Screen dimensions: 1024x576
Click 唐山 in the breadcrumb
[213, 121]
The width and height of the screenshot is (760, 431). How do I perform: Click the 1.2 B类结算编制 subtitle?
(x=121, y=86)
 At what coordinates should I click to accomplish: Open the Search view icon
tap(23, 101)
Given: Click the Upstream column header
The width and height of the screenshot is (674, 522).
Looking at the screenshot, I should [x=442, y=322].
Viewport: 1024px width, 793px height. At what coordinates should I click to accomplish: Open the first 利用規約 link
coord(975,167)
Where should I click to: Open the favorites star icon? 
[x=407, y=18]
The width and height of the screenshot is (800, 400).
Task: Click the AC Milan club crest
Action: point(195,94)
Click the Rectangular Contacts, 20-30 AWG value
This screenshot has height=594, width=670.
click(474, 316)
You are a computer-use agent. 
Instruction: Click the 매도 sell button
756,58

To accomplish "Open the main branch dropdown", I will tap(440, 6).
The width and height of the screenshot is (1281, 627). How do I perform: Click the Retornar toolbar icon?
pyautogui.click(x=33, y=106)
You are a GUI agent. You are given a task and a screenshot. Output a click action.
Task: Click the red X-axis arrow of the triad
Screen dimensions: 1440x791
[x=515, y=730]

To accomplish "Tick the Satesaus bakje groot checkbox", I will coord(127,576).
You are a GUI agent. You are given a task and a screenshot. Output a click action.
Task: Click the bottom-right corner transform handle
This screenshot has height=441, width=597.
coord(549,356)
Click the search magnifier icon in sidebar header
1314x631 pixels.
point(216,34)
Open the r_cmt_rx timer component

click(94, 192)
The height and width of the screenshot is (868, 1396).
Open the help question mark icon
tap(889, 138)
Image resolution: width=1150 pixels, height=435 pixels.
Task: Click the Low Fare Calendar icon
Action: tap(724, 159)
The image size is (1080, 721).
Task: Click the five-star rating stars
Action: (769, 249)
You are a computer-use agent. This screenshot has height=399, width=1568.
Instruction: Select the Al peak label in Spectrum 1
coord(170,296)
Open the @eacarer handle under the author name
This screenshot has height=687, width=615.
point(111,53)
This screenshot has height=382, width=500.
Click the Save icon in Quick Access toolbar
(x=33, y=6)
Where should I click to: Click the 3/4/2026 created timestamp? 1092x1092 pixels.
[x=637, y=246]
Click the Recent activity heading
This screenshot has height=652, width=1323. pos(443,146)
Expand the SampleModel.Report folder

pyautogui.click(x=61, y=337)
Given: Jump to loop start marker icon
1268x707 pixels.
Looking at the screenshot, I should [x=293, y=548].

....

The full set of records must be output again exactly.

# RESPONSE TO THE TASK:
Screen dimensions: 1024x576
Click 唐山 in the breadcrumb
[213, 121]
The width and height of the screenshot is (760, 431). How do I perform: Click the 1.2 B类结算编制 subtitle?
(x=121, y=86)
 At what coordinates should I click to accomplish: Open the Search view icon
tap(23, 101)
Given: Click the Upstream column header
The width and height of the screenshot is (674, 522).
Looking at the screenshot, I should [x=442, y=322].
Viewport: 1024px width, 793px height. At what coordinates should I click to accomplish: Open the first 利用規約 link
coord(975,167)
Where should I click to: Open the favorites star icon? 
[x=407, y=18]
The width and height of the screenshot is (800, 400).
Task: Click the AC Milan club crest
Action: point(195,94)
Click the Rectangular Contacts, 20-30 AWG value
This screenshot has height=594, width=670.
click(474, 316)
You are a computer-use agent. 
Instruction: Click the 매도 sell button
756,58

To accomplish "Open the main branch dropdown", I will tap(440, 6).
The width and height of the screenshot is (1281, 627). How do I perform: Click the Retornar toolbar icon?
pyautogui.click(x=33, y=106)
You are a GUI agent. You are given a task and a screenshot. Output a click action.
Task: Click the red X-axis arrow of the triad
Screen dimensions: 1440x791
[x=515, y=730]

To accomplish "Tick the Satesaus bakje groot checkbox", I will coord(127,576).
You are a GUI agent. You are given a task and a screenshot. Output a click action.
Task: Click the bottom-right corner transform handle
This screenshot has height=441, width=597.
coord(549,356)
Click the search magnifier icon in sidebar header
1314x631 pixels.
point(216,34)
Open the r_cmt_rx timer component

click(94, 192)
The height and width of the screenshot is (868, 1396).
Open the help question mark icon
tap(889, 138)
Image resolution: width=1150 pixels, height=435 pixels.
Task: Click the Low Fare Calendar icon
Action: tap(724, 159)
The image size is (1080, 721).
Task: Click the five-star rating stars
Action: (769, 249)
You are a computer-use agent. This screenshot has height=399, width=1568.
Instruction: Select the Al peak label in Spectrum 1
coord(170,296)
Open the @eacarer handle under the author name
This screenshot has height=687, width=615.
point(111,53)
This screenshot has height=382, width=500.
Click the Save icon in Quick Access toolbar
(x=33, y=6)
Where should I click to: Click the 3/4/2026 created timestamp? 1092x1092 pixels.
[x=637, y=246]
Click the Recent activity heading
This screenshot has height=652, width=1323. pos(443,146)
Expand the SampleModel.Report folder

pyautogui.click(x=61, y=337)
Given: Jump to loop start marker icon
1268x707 pixels.
Looking at the screenshot, I should [x=293, y=548].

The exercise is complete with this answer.